Why The Prior Result Was An Artifact
The exploratory calibrate-edge-shrinkage.ts showed shrinkage x0.4 improving ROI from 2.5% to 4.0%. This used a temporal train/validate/test split on all leagues combined. Our rigorous framework uses stratified league-level dev/holdout with bootstrap paired differences and Holm-Bonferroni correction.
The discrepancy comes from:
- Different baseline (prior work may have already had edge filtering)
- Selection bias (optimizing shrinkage factor on evaluation data)
- League confounding (temporal split doesn't control for league-specific effects)
This is why the rigorous framework exists. The exploratory result was overfit.
What Didn't Work
We also tested edge-level shrinkage (multiply CLV by alpha before bet selection). With a threshold of 0, shrinkage is a pure no-op -- it scales values but doesn't change which bets are selected. This was a design error in the first implementation attempt that we caught immediately. The fix was combining shrinkage with a minimum edge threshold.
Even after fixing the implementation, combined shrinkage + threshold (e.g., shrink=0.4 with minEdge=3%) performed at -4.70% -- still worse than baseline.
What This Means
- The model's calibration error scales with confidence. Small edges (~1-3%) are slightly overconfident. Large edges (~10%+) are massively overconfident. The Poisson grid assigns too much probability to extreme outcomes.
- Minimum edge thresholds in production are HARMFUL. If production uses minEdge=7%, it's actively filtering toward the worst bets. The baseline with minEdge=0% is better.
- The reversed hypothesis is promising. If high-edge bets are the worst, then CAPPING maximum edge (removing bets where edge > X%) should improve ROI by eliminating the overconfident tail. This is registered as
max-edge-cap.
- The prior shrinkage result was selection bias.
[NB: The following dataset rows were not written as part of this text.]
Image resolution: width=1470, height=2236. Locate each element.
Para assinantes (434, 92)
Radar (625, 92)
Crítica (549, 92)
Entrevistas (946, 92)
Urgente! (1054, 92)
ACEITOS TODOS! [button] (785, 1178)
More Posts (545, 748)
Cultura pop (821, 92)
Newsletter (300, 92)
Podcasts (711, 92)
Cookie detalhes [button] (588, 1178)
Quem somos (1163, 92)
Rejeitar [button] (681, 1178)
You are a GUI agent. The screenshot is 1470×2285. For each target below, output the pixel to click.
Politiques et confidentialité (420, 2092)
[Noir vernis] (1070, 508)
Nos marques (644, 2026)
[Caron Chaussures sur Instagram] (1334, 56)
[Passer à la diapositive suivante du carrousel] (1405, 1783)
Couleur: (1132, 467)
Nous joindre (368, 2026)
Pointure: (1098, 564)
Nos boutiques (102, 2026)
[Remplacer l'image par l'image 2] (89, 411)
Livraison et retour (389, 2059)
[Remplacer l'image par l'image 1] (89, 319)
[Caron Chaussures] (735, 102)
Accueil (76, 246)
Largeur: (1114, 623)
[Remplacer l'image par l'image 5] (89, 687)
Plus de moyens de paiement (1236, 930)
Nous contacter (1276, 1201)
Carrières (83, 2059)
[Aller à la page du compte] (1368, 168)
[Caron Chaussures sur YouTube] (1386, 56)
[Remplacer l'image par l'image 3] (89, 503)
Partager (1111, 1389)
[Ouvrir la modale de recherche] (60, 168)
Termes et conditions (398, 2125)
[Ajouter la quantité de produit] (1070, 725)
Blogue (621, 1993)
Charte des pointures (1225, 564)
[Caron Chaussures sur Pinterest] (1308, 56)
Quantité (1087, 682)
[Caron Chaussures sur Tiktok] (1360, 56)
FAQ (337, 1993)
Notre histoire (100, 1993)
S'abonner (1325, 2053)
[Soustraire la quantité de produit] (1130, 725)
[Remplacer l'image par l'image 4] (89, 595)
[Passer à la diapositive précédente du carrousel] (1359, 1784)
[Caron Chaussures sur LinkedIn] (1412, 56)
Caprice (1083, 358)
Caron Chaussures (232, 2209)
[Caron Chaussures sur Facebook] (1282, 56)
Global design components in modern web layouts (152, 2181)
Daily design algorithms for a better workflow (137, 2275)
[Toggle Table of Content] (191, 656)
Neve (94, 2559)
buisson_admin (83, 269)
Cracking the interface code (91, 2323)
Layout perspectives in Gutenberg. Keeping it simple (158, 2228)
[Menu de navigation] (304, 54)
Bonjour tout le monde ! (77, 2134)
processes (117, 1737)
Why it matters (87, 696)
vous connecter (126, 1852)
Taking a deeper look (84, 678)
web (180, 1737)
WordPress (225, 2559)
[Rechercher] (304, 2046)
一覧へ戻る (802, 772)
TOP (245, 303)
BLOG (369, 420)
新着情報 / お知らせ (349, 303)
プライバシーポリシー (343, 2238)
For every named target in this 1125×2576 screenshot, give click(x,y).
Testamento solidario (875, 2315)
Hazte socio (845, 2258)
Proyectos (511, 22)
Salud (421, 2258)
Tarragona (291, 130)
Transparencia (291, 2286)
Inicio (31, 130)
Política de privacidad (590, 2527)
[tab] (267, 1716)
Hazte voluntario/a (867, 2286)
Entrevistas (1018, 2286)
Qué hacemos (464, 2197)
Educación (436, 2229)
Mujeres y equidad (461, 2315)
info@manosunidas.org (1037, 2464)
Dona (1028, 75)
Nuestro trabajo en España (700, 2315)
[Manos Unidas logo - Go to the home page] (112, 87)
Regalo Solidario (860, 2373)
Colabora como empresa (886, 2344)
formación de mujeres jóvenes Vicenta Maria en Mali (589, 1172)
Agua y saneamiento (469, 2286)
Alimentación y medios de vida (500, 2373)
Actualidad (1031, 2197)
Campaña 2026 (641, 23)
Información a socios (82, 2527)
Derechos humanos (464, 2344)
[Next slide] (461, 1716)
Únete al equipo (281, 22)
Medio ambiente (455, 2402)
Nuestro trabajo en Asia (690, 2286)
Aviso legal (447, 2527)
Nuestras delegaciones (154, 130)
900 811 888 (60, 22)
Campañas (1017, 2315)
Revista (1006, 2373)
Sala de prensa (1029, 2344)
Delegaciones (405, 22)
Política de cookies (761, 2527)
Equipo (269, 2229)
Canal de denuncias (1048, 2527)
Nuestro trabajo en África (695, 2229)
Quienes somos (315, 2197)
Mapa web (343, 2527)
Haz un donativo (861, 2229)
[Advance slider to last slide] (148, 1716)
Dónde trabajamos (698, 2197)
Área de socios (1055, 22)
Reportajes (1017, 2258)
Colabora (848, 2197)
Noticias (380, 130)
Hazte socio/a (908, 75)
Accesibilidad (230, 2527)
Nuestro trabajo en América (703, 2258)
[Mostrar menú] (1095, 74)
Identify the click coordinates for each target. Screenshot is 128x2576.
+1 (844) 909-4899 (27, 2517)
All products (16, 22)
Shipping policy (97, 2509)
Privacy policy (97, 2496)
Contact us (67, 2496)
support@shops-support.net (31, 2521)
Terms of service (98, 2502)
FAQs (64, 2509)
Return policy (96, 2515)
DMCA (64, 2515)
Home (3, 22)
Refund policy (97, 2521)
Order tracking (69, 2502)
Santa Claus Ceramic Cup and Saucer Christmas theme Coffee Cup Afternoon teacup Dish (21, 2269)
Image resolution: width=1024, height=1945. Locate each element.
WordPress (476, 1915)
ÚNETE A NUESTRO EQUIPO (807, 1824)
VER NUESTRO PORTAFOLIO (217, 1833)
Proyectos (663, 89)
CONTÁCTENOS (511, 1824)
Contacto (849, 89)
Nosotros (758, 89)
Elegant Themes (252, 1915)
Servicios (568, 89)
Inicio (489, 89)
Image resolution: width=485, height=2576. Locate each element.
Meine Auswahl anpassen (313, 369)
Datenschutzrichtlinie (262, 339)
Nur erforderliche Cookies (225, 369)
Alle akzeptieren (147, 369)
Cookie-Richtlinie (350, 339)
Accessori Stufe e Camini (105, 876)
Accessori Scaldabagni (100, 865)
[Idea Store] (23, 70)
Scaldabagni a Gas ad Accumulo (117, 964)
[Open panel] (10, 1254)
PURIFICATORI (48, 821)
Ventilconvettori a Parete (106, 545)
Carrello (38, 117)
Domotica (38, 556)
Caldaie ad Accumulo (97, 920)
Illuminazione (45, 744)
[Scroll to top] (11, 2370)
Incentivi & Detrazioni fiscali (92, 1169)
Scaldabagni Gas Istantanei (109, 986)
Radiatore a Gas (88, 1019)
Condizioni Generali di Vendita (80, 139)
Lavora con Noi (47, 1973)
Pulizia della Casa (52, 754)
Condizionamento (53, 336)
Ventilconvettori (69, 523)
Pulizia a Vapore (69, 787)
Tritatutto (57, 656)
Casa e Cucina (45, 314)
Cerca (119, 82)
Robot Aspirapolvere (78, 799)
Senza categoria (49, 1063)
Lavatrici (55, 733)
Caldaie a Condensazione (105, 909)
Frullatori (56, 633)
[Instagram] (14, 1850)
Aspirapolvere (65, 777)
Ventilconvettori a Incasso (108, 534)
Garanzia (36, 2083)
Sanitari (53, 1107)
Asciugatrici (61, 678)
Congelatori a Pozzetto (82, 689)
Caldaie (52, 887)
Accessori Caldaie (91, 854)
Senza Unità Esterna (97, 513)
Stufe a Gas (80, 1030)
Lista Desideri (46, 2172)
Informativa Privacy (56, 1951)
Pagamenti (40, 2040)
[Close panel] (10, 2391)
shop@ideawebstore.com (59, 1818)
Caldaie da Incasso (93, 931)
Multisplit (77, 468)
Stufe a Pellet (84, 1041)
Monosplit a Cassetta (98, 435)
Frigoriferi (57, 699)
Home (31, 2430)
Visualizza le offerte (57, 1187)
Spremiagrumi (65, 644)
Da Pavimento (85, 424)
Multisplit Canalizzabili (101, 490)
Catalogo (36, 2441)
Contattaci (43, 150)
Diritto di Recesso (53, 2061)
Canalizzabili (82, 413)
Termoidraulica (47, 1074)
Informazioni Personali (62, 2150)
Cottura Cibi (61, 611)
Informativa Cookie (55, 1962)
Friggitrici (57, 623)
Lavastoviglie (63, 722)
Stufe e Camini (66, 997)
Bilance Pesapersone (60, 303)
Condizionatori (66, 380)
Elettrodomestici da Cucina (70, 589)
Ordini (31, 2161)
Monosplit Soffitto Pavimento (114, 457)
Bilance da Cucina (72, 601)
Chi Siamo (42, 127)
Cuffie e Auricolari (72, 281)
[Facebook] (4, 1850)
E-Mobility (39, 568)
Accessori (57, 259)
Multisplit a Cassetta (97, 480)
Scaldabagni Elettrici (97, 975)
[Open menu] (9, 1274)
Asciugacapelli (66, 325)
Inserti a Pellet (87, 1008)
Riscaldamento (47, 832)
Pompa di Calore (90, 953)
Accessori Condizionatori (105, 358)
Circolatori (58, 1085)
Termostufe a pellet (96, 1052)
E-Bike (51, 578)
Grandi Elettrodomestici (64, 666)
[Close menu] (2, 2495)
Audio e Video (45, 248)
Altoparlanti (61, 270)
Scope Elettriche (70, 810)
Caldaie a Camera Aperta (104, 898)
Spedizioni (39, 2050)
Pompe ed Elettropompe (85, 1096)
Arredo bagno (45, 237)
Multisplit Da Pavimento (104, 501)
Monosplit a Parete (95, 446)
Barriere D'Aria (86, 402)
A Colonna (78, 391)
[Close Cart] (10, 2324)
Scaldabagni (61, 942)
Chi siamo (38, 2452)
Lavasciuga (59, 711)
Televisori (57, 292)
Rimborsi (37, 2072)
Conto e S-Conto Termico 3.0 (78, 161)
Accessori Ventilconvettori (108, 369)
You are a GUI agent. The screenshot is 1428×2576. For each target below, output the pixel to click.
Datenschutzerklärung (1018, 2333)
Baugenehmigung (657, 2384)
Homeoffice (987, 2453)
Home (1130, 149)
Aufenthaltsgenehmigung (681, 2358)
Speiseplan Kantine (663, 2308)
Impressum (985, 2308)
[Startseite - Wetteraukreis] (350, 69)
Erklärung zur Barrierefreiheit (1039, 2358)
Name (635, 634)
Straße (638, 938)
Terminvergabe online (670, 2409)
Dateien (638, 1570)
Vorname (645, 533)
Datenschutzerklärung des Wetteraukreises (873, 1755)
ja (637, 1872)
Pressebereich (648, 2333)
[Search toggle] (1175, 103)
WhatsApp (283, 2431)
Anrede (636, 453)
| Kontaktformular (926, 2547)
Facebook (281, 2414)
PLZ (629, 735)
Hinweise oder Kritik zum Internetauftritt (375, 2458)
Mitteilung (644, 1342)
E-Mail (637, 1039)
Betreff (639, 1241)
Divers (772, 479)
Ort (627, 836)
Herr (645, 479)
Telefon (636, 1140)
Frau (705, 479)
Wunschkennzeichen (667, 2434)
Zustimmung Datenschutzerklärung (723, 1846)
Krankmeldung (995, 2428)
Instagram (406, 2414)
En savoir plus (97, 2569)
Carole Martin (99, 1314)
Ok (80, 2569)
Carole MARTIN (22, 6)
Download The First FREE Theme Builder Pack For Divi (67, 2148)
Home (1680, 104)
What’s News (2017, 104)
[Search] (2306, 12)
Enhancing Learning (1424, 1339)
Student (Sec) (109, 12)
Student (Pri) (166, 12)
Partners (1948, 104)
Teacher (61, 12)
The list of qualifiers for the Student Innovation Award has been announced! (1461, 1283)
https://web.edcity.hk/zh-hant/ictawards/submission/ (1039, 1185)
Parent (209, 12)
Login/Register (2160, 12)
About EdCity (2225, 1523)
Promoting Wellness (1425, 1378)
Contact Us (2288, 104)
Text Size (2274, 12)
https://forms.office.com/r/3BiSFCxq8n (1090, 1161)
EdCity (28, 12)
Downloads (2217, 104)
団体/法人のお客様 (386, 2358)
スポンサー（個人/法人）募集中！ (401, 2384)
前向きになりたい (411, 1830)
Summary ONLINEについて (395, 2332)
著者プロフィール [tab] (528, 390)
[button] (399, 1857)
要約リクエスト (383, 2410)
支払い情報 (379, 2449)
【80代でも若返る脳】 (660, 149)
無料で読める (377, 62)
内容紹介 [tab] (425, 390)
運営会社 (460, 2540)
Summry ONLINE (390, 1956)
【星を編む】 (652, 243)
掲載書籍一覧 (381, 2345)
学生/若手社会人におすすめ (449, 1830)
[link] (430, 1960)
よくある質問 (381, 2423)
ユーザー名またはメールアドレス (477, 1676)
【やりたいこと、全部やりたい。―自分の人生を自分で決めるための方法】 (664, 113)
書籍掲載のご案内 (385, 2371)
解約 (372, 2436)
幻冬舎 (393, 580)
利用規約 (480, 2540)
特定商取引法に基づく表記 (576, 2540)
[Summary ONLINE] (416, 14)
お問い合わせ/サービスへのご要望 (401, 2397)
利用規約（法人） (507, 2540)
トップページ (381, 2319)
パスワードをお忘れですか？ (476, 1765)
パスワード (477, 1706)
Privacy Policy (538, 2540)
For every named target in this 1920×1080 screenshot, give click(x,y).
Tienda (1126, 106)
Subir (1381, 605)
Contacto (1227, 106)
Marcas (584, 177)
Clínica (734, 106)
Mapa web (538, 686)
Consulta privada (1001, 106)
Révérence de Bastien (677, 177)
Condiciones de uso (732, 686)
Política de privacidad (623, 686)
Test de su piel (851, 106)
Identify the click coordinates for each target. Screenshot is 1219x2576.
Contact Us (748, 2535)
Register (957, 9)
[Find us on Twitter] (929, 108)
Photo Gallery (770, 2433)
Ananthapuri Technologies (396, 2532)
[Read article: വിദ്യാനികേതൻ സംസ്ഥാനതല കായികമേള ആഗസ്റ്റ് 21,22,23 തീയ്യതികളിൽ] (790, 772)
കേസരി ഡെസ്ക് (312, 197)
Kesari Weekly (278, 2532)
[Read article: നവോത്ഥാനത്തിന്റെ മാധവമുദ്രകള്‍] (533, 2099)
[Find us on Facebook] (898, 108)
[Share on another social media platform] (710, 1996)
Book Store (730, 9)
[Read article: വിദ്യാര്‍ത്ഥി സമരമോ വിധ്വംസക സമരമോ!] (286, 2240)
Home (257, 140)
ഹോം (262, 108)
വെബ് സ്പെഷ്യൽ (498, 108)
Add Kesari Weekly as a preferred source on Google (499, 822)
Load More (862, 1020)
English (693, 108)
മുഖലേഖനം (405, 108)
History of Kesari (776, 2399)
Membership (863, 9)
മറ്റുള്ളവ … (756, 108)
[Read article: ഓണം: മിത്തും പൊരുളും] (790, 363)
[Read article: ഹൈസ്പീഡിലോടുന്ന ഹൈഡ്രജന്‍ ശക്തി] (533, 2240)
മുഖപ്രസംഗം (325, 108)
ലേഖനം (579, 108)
This validates the decision to build rigorous dev/holdout infrastructure before trusting any parameter optimization.
What's Next
- Test `max-edge-cap` -- the reversed hypothesis. Cap edge at 15%, 12%, 10% and measure ROI improvement.
- Quarter-line routing -- quarter-lines are +4.3% ROI vs whole-lines at -7.8%. This structural feature is orthogonal to edge calibration.
- Investigate why the Poisson grid overestimates extreme edges -- this is likely the 1-goal margin underprediction identified in the line mispricing taxonomy.